## WHAT YOU WILL DO
Reproduce every one of the rows below word for word, keeping their order unchanged.

Location data for words and elements:

◇ ◇ ◇ ◇ ◇

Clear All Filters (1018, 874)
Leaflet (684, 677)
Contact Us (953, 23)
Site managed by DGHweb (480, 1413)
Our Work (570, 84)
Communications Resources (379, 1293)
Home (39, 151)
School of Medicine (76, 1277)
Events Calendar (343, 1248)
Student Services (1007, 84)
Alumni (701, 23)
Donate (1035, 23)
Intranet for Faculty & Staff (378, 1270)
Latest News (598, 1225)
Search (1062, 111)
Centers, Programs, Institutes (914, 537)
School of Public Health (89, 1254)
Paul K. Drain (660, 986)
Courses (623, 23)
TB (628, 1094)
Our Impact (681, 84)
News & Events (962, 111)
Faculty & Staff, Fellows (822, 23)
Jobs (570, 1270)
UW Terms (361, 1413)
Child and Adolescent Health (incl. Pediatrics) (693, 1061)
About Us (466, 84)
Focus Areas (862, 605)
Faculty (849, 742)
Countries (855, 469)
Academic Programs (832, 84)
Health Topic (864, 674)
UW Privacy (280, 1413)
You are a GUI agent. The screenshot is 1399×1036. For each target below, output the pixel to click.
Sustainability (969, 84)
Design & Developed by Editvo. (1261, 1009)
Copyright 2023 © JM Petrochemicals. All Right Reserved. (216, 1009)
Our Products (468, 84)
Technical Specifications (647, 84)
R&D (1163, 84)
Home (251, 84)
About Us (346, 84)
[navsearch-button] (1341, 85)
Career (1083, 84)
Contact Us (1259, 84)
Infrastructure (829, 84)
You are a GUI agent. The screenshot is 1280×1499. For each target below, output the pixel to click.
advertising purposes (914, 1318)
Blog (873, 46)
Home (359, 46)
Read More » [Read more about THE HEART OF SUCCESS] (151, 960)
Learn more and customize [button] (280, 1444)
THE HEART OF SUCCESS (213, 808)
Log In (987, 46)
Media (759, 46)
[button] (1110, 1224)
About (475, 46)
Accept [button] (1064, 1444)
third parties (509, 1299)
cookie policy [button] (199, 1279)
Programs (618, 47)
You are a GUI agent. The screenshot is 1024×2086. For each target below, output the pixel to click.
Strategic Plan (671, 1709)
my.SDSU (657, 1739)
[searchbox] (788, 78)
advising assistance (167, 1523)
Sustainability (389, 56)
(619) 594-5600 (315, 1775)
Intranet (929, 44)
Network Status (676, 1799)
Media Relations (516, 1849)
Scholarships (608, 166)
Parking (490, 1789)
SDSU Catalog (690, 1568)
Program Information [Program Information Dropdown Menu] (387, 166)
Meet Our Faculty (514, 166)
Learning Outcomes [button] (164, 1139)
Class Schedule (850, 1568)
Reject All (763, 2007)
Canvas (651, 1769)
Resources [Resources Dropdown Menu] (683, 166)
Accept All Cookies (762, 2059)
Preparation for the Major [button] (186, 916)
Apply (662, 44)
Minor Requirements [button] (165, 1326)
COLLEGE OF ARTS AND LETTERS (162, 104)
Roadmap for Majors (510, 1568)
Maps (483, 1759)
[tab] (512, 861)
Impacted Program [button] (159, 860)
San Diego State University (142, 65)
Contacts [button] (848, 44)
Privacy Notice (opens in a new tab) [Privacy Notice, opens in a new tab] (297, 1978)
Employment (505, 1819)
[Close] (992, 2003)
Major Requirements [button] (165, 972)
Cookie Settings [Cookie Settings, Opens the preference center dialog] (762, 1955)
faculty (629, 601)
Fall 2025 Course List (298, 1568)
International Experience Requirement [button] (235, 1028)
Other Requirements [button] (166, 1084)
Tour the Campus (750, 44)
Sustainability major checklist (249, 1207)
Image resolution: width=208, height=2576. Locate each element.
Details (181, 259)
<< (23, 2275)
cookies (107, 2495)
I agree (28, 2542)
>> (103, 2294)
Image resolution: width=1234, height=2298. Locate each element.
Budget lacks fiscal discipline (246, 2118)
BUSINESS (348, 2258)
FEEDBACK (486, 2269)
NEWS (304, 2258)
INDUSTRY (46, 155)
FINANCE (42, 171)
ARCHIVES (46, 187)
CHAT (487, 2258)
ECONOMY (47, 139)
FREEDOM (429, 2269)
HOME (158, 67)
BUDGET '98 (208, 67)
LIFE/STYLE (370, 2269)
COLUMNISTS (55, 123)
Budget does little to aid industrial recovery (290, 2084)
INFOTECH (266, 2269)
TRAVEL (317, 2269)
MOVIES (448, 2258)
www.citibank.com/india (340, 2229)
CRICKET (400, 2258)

◇ ◇ ◇ ◇ ◇

## FINISHED TASK
Clear All Filters (1018, 874)
Leaflet (684, 677)
Contact Us (953, 23)
Site managed by DGHweb (480, 1413)
Our Work (570, 84)
Communications Resources (379, 1293)
Home (39, 151)
School of Medicine (76, 1277)
Events Calendar (343, 1248)
Student Services (1007, 84)
Alumni (701, 23)
Donate (1035, 23)
Intranet for Faculty & Staff (378, 1270)
Latest News (598, 1225)
Search (1062, 111)
Centers, Programs, Institutes (914, 537)
School of Public Health (89, 1254)
Paul K. Drain (660, 986)
Courses (623, 23)
TB (628, 1094)
Our Impact (681, 84)
News & Events (962, 111)
Faculty & Staff, Fellows (822, 23)
Jobs (570, 1270)
UW Terms (361, 1413)
Child and Adolescent Health (incl. Pediatrics) (693, 1061)
About Us (466, 84)
Focus Areas (862, 605)
Faculty (849, 742)
Countries (855, 469)
Academic Programs (832, 84)
Health Topic (864, 674)
UW Privacy (280, 1413)
You are a GUI agent. The screenshot is 1399×1036. For each target below, output the pixel to click.
Sustainability (969, 84)
Design & Developed by Editvo. (1261, 1009)
Copyright 2023 © JM Petrochemicals. All Right Reserved. (216, 1009)
Our Products (468, 84)
Technical Specifications (647, 84)
R&D (1163, 84)
Home (251, 84)
About Us (346, 84)
[navsearch-button] (1341, 85)
Career (1083, 84)
Contact Us (1259, 84)
Infrastructure (829, 84)
You are a GUI agent. The screenshot is 1280×1499. For each target below, output the pixel to click.
advertising purposes (914, 1318)
Blog (873, 46)
Home (359, 46)
Read More » [Read more about THE HEART OF SUCCESS] (151, 960)
Learn more and customize [button] (280, 1444)
THE HEART OF SUCCESS (213, 808)
Log In (987, 46)
Media (759, 46)
[button] (1110, 1224)
About (475, 46)
Accept [button] (1064, 1444)
third parties (509, 1299)
cookie policy [button] (199, 1279)
Programs (618, 47)
You are a GUI agent. The screenshot is 1024×2086. For each target below, output the pixel to click.
Strategic Plan (671, 1709)
my.SDSU (657, 1739)
[searchbox] (788, 78)
advising assistance (167, 1523)
Sustainability (389, 56)
(619) 594-5600 (315, 1775)
Intranet (929, 44)
Network Status (676, 1799)
Media Relations (516, 1849)
Scholarships (608, 166)
Parking (490, 1789)
SDSU Catalog (690, 1568)
Program Information [Program Information Dropdown Menu] (387, 166)
Meet Our Faculty (514, 166)
Learning Outcomes [button] (164, 1139)
Class Schedule (850, 1568)
Reject All (763, 2007)
Canvas (651, 1769)
Resources [Resources Dropdown Menu] (683, 166)
Accept All Cookies (762, 2059)
Preparation for the Major [button] (186, 916)
Apply (662, 44)
Minor Requirements [button] (165, 1326)
COLLEGE OF ARTS AND LETTERS (162, 104)
Roadmap for Majors (510, 1568)
Maps (483, 1759)
[tab] (512, 861)
Impacted Program [button] (159, 860)
San Diego State University (142, 65)
Contacts [button] (848, 44)
Privacy Notice (opens in a new tab) [Privacy Notice, opens in a new tab] (297, 1978)
Employment (505, 1819)
[Close] (992, 2003)
Major Requirements [button] (165, 972)
Cookie Settings [Cookie Settings, Opens the preference center dialog] (762, 1955)
faculty (629, 601)
Fall 2025 Course List (298, 1568)
International Experience Requirement [button] (235, 1028)
Other Requirements [button] (166, 1084)
Tour the Campus (750, 44)
Sustainability major checklist (249, 1207)
Image resolution: width=208, height=2576. Locate each element.
Details (181, 259)
<< (23, 2275)
cookies (107, 2495)
I agree (28, 2542)
>> (103, 2294)
Image resolution: width=1234, height=2298. Locate each element.
Budget lacks fiscal discipline (246, 2118)
BUSINESS (348, 2258)
FEEDBACK (486, 2269)
NEWS (304, 2258)
INDUSTRY (46, 155)
FINANCE (42, 171)
ARCHIVES (46, 187)
CHAT (487, 2258)
ECONOMY (47, 139)
FREEDOM (429, 2269)
HOME (158, 67)
BUDGET '98 (208, 67)
LIFE/STYLE (370, 2269)
COLUMNISTS (55, 123)
Budget does little to aid industrial recovery (290, 2084)
INFOTECH (266, 2269)
TRAVEL (317, 2269)
MOVIES (448, 2258)
www.citibank.com/india (340, 2229)
CRICKET (400, 2258)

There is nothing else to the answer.